Campos precisa - carece - de museus. Sem história um povo não é nada. Acho curioso quando as pessoas voltam de viagens a europa e ficam dizendo: "Que lindo Paris, com suas casas antigas, museus históricos, arquitetura medieval." e aqui, no brasil, valorizam o 'novo'. Quantas casas são derrubadas todo ano em campos pra dar lugar a prédios? A Praça São Salvador foi totalmente descaracterizada para dar lugar ao conceito de moderno e novo, hoje ninguém fica lá ao sol escaldante do meio dia...
Deixo aqui a quarta proposta: façam museus do açúcar, da escravidão e da cultura popular. Dinheiro não falta... mas não esqueçam do concurso público!
Ótima idéia!!!
Já pensei também na transferência do arquivo público municipal pra lá... o acesso ao atual arquivo é muito difícil para os estudantes, pois não existe transporte coletivo regular pra lá.
Um "museu da escravidão" pode honrar uma dívida histórica da sociedade brasileira com este período.

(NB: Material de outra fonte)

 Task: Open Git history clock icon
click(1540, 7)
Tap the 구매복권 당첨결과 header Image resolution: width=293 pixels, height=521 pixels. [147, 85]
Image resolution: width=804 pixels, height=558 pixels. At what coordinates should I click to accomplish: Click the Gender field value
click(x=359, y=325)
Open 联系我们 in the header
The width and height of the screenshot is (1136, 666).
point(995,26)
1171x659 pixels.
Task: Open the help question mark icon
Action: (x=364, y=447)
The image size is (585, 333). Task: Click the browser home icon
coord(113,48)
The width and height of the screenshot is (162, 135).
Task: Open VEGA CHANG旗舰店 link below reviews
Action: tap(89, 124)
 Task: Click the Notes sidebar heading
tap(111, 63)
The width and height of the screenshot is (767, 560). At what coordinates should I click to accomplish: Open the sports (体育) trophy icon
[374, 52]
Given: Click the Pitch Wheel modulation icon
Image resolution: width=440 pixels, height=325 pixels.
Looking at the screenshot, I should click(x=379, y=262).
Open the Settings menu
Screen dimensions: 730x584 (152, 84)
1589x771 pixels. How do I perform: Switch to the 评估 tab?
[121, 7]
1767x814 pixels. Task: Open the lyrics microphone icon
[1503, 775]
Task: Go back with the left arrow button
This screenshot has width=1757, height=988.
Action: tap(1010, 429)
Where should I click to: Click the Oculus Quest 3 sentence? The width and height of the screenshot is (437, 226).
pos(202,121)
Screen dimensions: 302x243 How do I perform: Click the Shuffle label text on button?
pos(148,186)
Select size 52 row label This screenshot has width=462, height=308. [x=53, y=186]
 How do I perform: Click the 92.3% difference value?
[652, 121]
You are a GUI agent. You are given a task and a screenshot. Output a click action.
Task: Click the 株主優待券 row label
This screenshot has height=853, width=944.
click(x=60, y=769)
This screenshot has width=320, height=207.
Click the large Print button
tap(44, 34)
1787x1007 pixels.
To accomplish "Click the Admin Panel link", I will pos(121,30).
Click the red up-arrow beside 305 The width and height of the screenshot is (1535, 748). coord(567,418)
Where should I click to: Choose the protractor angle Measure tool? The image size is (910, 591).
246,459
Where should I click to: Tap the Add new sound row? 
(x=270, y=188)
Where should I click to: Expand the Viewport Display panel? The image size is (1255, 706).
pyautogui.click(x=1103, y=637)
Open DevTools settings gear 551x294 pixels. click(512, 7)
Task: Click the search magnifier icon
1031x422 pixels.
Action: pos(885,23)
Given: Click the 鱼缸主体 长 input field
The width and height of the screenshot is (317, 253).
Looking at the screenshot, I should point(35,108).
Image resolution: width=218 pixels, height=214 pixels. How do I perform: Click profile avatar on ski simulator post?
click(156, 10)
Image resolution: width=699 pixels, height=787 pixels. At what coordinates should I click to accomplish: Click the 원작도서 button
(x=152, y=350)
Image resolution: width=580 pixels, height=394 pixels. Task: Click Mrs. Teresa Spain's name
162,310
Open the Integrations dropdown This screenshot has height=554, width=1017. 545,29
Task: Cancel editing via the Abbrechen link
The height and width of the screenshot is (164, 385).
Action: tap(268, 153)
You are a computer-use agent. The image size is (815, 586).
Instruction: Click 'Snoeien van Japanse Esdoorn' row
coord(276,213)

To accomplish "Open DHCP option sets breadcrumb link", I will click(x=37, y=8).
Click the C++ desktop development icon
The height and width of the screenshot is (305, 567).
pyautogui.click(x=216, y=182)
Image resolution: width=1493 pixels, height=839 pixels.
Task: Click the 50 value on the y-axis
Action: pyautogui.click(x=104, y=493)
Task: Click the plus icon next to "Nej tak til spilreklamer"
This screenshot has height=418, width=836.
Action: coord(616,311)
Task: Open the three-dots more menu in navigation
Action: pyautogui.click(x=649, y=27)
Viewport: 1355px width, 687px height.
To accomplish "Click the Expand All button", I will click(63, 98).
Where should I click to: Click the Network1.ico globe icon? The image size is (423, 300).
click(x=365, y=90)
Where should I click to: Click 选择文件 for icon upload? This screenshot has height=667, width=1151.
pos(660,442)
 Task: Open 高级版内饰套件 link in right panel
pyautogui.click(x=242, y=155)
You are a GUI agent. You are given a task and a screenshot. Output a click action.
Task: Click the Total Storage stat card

Justamente nos mesmos moldes de um "museu do holocausto" tal proposta pode fazer com que certas facetas de nossa construção nacional não sejam jamais esquecidas. Sobretudo as perversas.
Tomara que a idéia vingue!
E concordo com o Yuri. Com concurso, observando o mérito e com critérios transparentes, republicanos. Como a coisa pública deve ser.
Maravilhosa idéia!
Um sobrado centenário com perfeito equilíbrio de forma que tanto chama atenção quando se passa a sua frente. Imponente, com suas palmeiras enormes dando um visual digno de que ali se fez história e que guarda uma cultura já desconhecida pelos nossos jovens. Construído no início do século XIX, por ordem do Comendador Cláudio do Couto e Souza e nos remete a um passado de lutas e conquistas.
Será que vale a pena abrir mão de uma verdadeira preciosidade em função de um modernismo? E porque não começarmos a pensar e planejar a médio e longo prazo em fazer da nossa Campos uma terra onde o turismo será a sua mola mestre?
Valéria Petruci Terra.
E um crime o descaso dos autoridades ara com o solar dos ayrizes.